In Illinois, the accused include everyone from state police and dozens of other state employees to postal workers and opportunists like Isbaih. Across the country, prosecutors have taken down violent criminals and gang members who got into the pandemic-fraud act. They busted a Minnesota ring accused of stealing $250 million in relief funds earmarked for feeding needy children.
CityMD, a Walgreens-affiliated urgent-care retail chain, just settled allegations that it took millions in improper reimbursements for virus testing.
Federal and state lawmakers are acting to extend the statute of limitations for pandemic crimes so cases can be brought for years to come. Asked what he would tell those who believe they’ve gotten away with stealing relief funds, a federal prosecutor in Florida replied, “No one has gotten away with it. They just haven’t been arrested yet.”
The tough talk is good to hear, but unfortunately most of the stolen money is gone forever. Even after winning thousands of convictions, the Justice Department as of April had only recovered about $1.4 billion, a large sum to be sure but a fraction of the amount taken. The government knows who got the money — it’s a matter of public record, after all. But prosecuting all the criminals would take decades.
If you wonder how it could be so easy to steal so much, consider the charges brought against Isbaih. It didn’t take a master criminal to cheat these programs.
His Flash Tax Service advertised on billboards and social media, pulling in hundreds of customers who paid for his help submitting phony applications to the PPP and EIDL programs, according to Isbaih’s indictment.
When copies of tax returns showing business income, expenses and number of employees were needed, it was no big deal for Flash Tax to cook up fakes, resulting in millions of dollars going from the government to its customers. Flash Tax charged several hundred dollars upfront for its service, plus an additional kickback after the government money came through, according to the indictment.
It should have been simple for the Small Business Administration to work with the Internal Revenue Service and Treasury Department to verify the applications. But the CARES Act approved in the early days of the pandemic discouraged the SBA from taking obvious steps. As a result, even incarcerated prisoners were able to make successful applications. In Illinois, some inmates have been accused of using PPP loans to bond themselves out of jail on their felony cases. Unbelievable.

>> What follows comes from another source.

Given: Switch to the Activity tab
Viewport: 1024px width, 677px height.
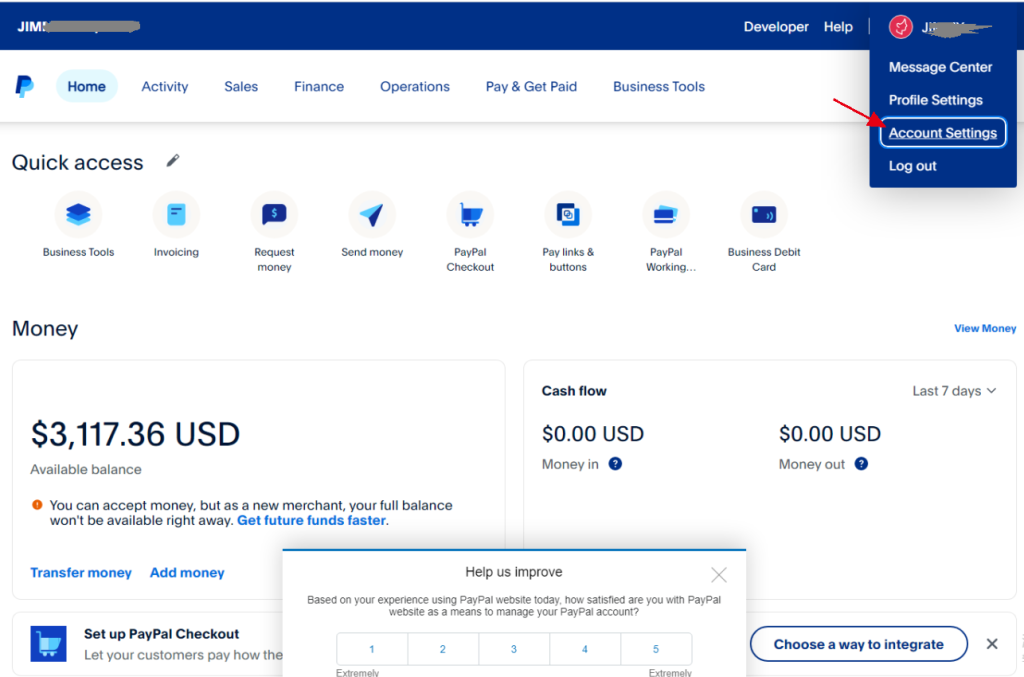Looking at the screenshot, I should coord(165,87).
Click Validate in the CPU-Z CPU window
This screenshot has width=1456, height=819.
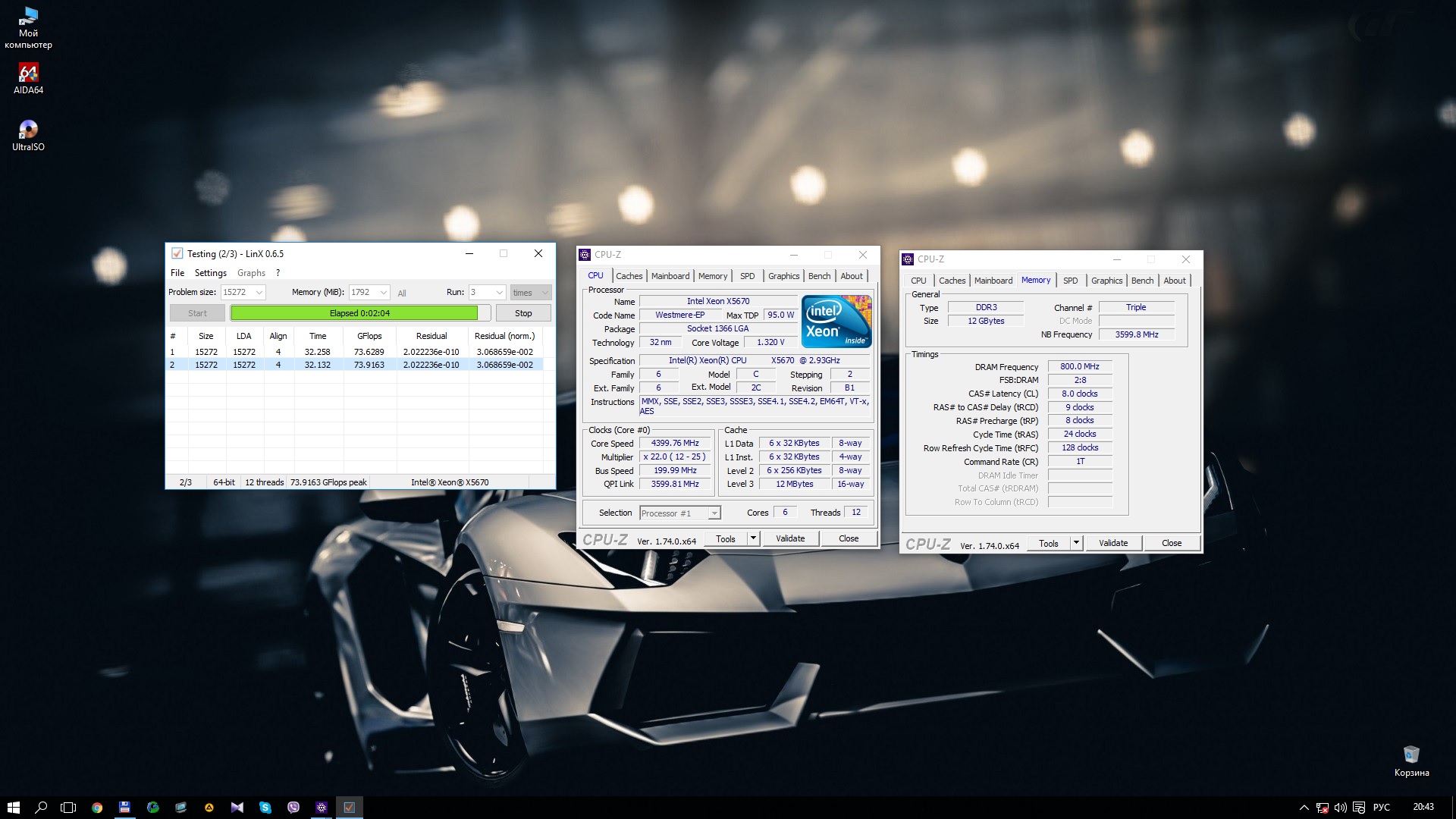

Congress lowered the usual guardrails in early 2020 because the economy had shut down, people needed money fast and a more bureaucratic approach would have slowed disbursements. It’s obvious today that even rudimentary checks taking hardly any time would have saved taxpayers billions. Instead, it was like a bank opening its vault and asking customers to leave an IOU as they helped themselves. And inflation for everyone was one of the consequences.
One of the main lessons is that allowing people to “self-certify” their eligibility for big pots of government money invites catastrophe. Fraud controls, including those for detecting identity theft, need to be built into government spending programs. As big banks have learned, artificial intelligence and data analytics can automate vetting processes to make the first lines of defense almost instantaneous. Federal and state governments have restored guardrails that came down in 2020, but they surely need to make better use of today’s technology for fraud prevention.
Know anyone who ripped off Uncle Sam during the pandemic? Plenty of people who stole relief funds bragged about it, including some of those who’ve been prosecuted. Some citizens have reported the crooks by calling the DOJ’s disaster-fraud hotline at 866-720-5721 or filing an online complaint form.
It’s sickening to consider how, in the midst of a crisis that was killing more than 1 million Americans and disrupting countless livelihoods, so many of our fellow citizens seized an opportunity to exploit relief efforts for personal gain.